乡镇卫生院的门诊次均医药费在实施改革前后均增加, 2017年增长率为3.63%,2018年增长率为24.60%,住院病人人均医药费在实施改革前(2016—2017年)有所增加,增加率为4.25%,2017年改革后(2017—2018年)明显降低,下降率为16.64%。

各乡镇卫生院平均总收入2017、2018年连年增加,增长率分别为14.05%、22.16%,其中医疗收入在2017和2018年的增长率分别为13.51%、24.76%。乡镇卫生院医务人员的平均经费支出费用在2017年增加了33.13%,2018年增加了15.07%(表6)。

表6 2016—2018年乡镇卫生院资源配置及服务效率

注:括号内为该指标的年增长率,单位为%。

3 讨论与建议

3.1 德清县医共体整合措施的影响意义

医共体改革涉及管理体制、服务体系、利益分配等众多问题[11],真正开展落实难度较大,医共体建设应同德清县一样由政府主要领导部门牵头实施,突破顶层制度设计,为医共体的真正开展扫清政策障碍。在内部治理结构方面,可以继续保持医共体内成员单位法人资格,基层医疗机构的性质、财政投入渠道、人员身份等要素维持不变,保证县级医院与乡镇卫生院在医疗服务体系各自的功能定位,避免县域各级医疗机构因定位不清而造成的功能缺位与越位。但也有一些地区取消了乡镇卫生院的法人地位[12],优势在于医共体可以更高程度实现人财物统一管理,乡镇卫生院与县医院将不存在竞争关系;劣势是削弱基层医疗机构自主性,弱化了基层机构全科医疗服务和公共卫生服务职能。因此,在医共体建设中应明确提出,无论是否取消乡镇卫生院的法人地位,都应继续保持基层医疗机构功能定位、职责不变,保证基层医务人员不能流转至医共体县级医院。同时,明确政府、卫计局、医共体之间的权责关系,卫计局执行行业监管职能,给予医共体人事任免、收入分配、业务发展等经营管理自主权,激发医共体的运行活力、服务效率及发展积极性。

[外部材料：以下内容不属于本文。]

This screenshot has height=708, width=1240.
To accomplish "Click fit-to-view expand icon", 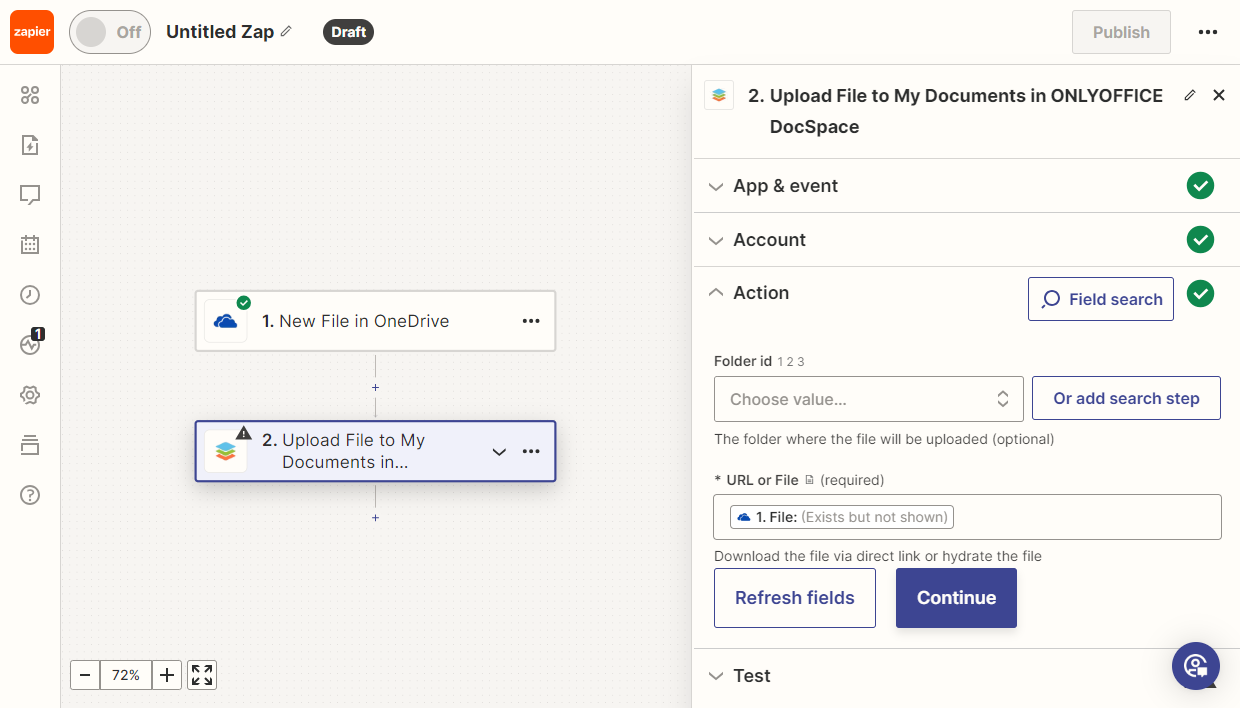I will (202, 675).
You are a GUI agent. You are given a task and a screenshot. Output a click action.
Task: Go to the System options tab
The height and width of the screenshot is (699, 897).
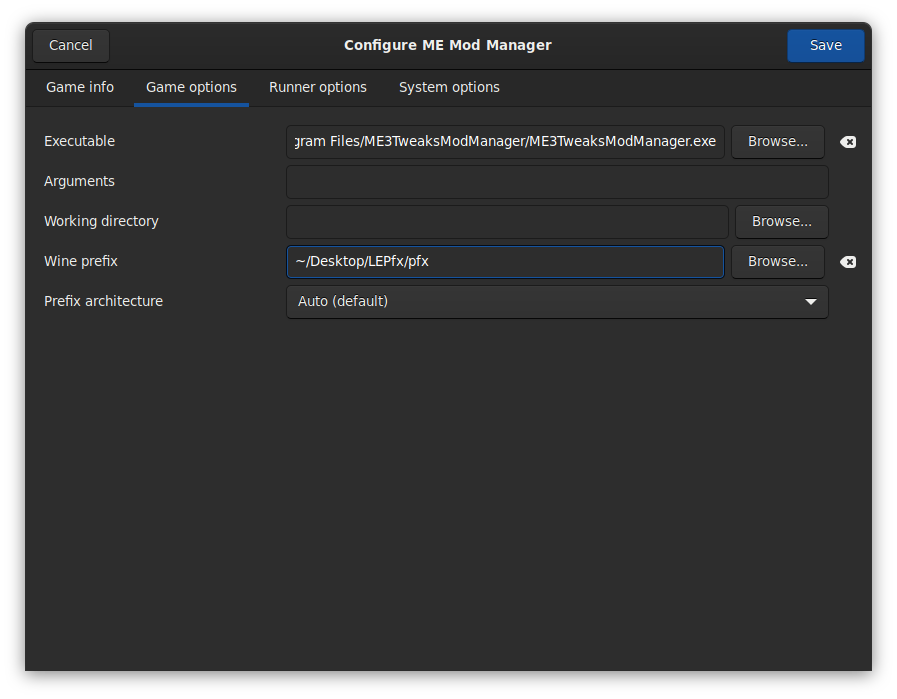click(449, 88)
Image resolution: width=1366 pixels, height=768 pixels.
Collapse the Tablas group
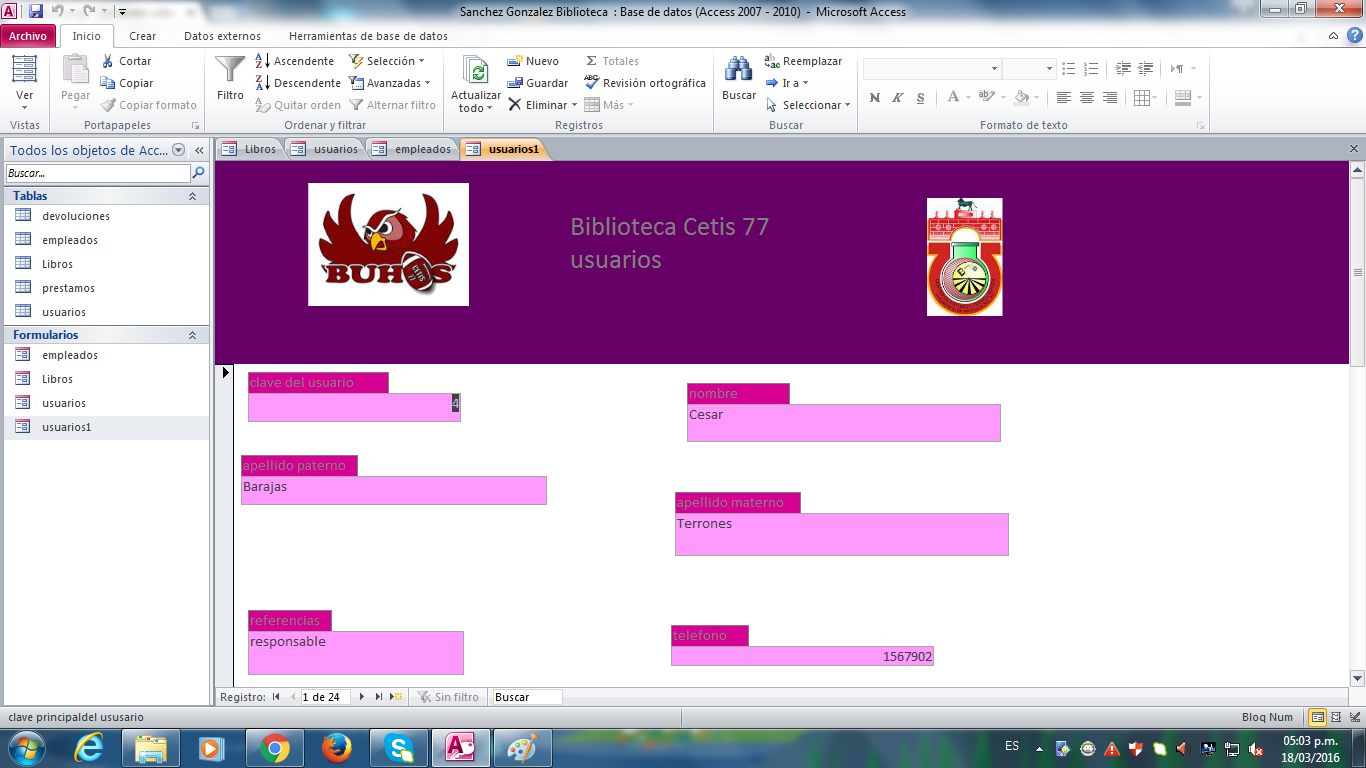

在卫生运行机制方面,可以借鉴德清县成立医保办,将医保基金按总额预付方式打包给医共体,建立结余留用、超支分担机制,医共体自主支配资金,增强了医共体的权利与权限,但应明确规定各个医疗机构不能为降低医保费用而出现推诿疑难杂症病人的现象,要着力加强对医共体服务质量、效率、支付制度结余资金的监督考核。[12]在人员编制及使用方面,由编委及卫生行政部门重新核定编制总量,将部分职称的编制总量核定给医共体统筹使用,由医共体统一招聘、培训、调配医务人员,并自主决定如何定职称、定薪酬。

3.2 医共体建设对“强基层”目标的实现作用

在当前分级诊疗成效尚未实现[13],基层医疗卫生机构整体运行变差的环境下[14],县域医共体对基层医疗卫生机构结构和功能要素产生的影响作用备受关注。本研究结果显示医共体运行1年多,虽尚未扭转县域内就诊格局(县域内门诊人次仍在向外流转),但对基层医疗卫生机构确实产生一定程度的影响:医共体实施后,医保基金在基层医疗机构的支出率有一定增加,乡镇卫生院人员数量、服务效率、乡镇卫生院总体收入水平有所提升,该结果与国内学者研究[15-16]结果一致。此外,在双向转诊方面,由于医共体纵向整合现阶段主要关注机构整合,即政策着力点集中在组织整合层面,在服务整合维度上仍缺少有效探索,主要体现在医疗服务上下转诊的连续性未得到有效改善。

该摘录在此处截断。